== MATERIAL FOR THIS EXERCISE ==
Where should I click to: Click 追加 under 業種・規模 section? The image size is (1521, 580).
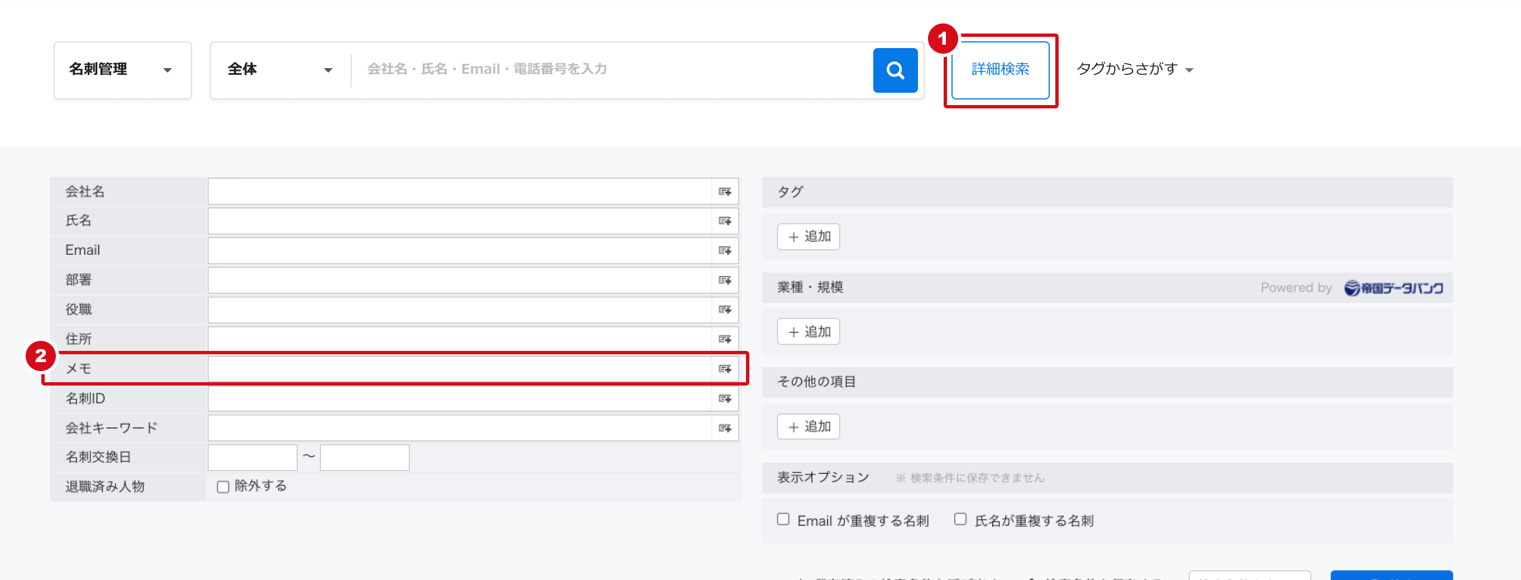(808, 332)
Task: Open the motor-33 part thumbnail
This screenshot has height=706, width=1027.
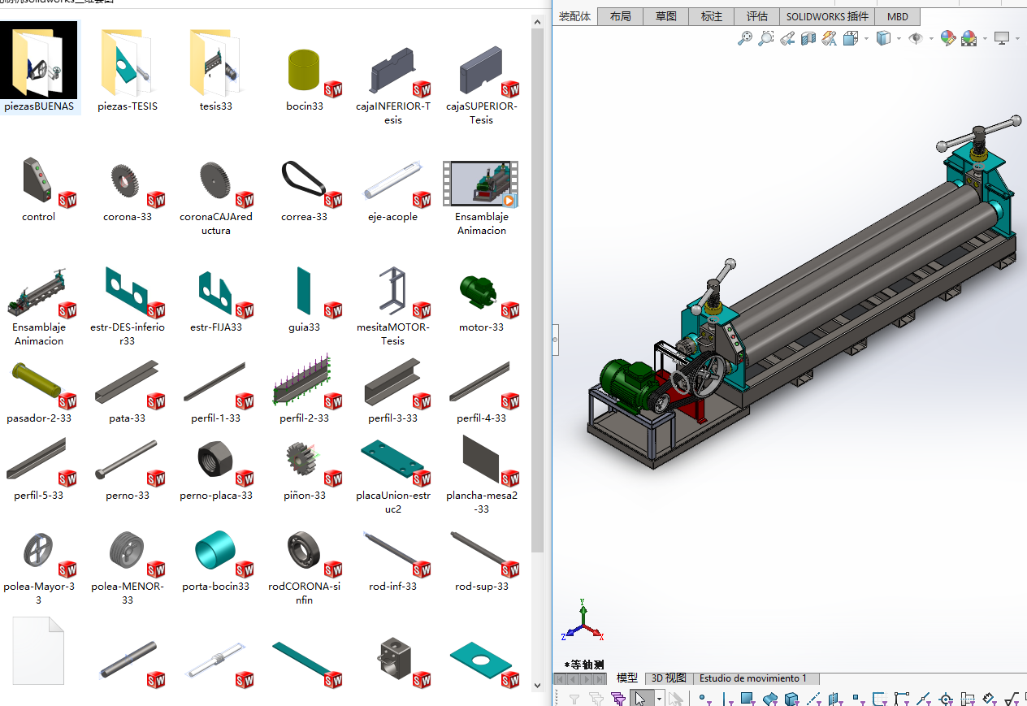Action: pyautogui.click(x=479, y=292)
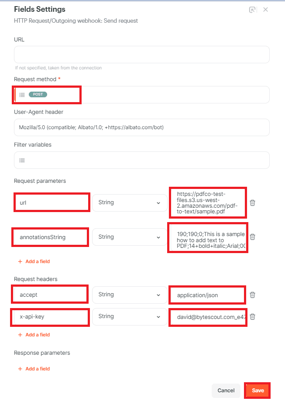285x401 pixels.
Task: Click the User-Agent header input
Action: (x=141, y=127)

== PROMPT ==
All entries above are to be restated exactly, with every image omitted.

== EXERCISE OUTPUT ==
Where should I click to: Click 追加 under 業種・規模 section? The image size is (1521, 580).
(808, 332)
Task: Open the motor-33 part thumbnail
This screenshot has height=706, width=1027.
Action: pyautogui.click(x=479, y=292)
285x401 pixels.
Task: Click the User-Agent header input
Action: (x=141, y=127)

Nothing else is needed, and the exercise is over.